The U.S. Copyright Act and its related laws affect the University community in many different ways. Faculty, administrators, staff and students all confront copyright issues in going about the daily life of the University. Copyright considerations may arise in the context of preparing materials for classroom teaching and readings for students, in showing films on campus and in dormitories, in on-campus performances of music and theater, in listening to music and viewing or downloading materials through your computer, to cite a few of many possible examples. This introduction will direct you to sources for answering some of your copyright questions. There is a great deal of information about copyright available on the Web, and some of the sites that we have found useful are included below for your information. You should feel free to contact Sheree Carter-Galvan, Senior Associate General Counsel, by phone at 203-432-4949, or by email at firstname.lastname@example.org if you have any questions.
If you are faculty, you may find useful the Yale OGC memo on “Copyright: Academic Copying and Student Course Packets.” Faculty members should refer to the University’s TEACH Act Guidelines and Fair Use Tool for guidance on posting copyrighted materials on-line.
For information on registering a work with the U.S. Copyright Office, or searching to see if a work is registered with the Copyright Office, please see the official website of that Office, http://www.copyright.gov.
Students should be aware that the Undergraduate Regulations requires them to adhere to the copyright laws as does the ITS Appropriate Use Policy. Violations of the copyright laws can result in a referral to the Yale College Executive Committee or even in criminal prosecution or civil liability. Students are advised to be particularly conscientious about respecting copyrights in the context of sharing, downloading or copying of music, films or video games over the campus computer network. Students may only use legitimate commercial options such as iTunes, Napster and Rhapsody.

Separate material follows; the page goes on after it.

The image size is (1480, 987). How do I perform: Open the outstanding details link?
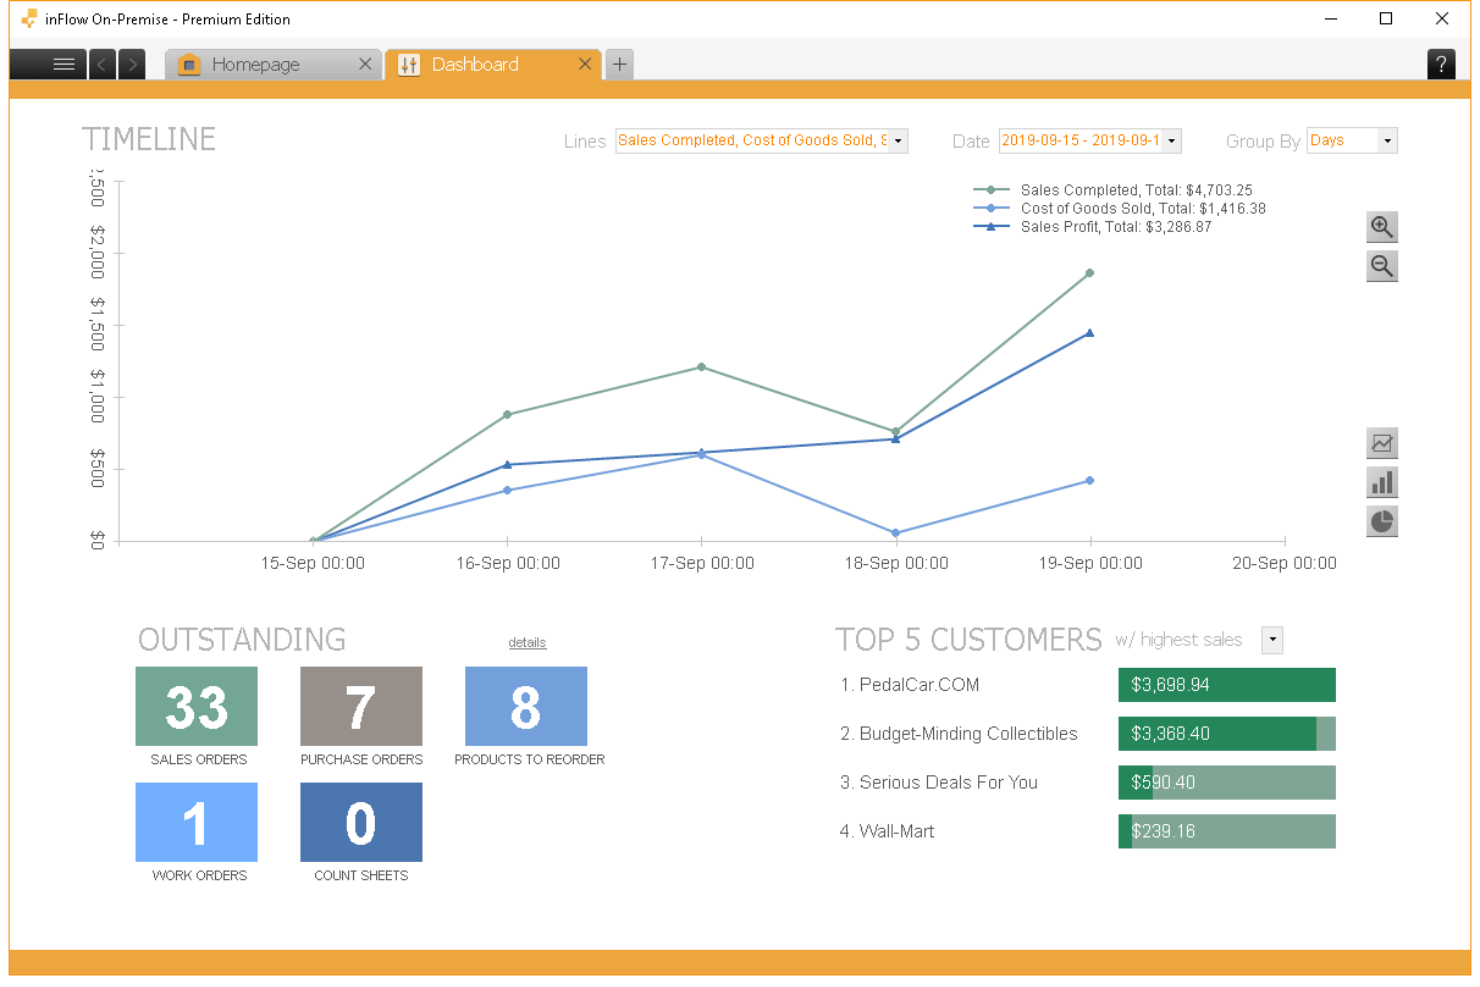pos(527,643)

Please refer to the ITS Secure Computing Filesharing overview.
Film Societies and other student groups who organize film viewings on campus must obtain permission (usually for a fee) to do so. This is true regardless of whether the event is free and restricted to limited viewers, such as students in a particular college. There are two major licensing companies for films: Swank Motion Pictures (http://www.swank.com) and Criterion Pictures USA (http://www.criterionpicusa.com), each of which licenses particular titles. The websites for both of these companies allow you to see what films they represent and provide contact information.
Other useful websites:
- The Copyright Clearance Center: for permission to reproduce written works.
- Cornell University’s chart on when works pass into the public domain.
- The Copyright Crash Course website created by Georgia Harper, of the Office of General Counsel, University of Texas System.
- A Stanford University website with a focus on fair use and library use.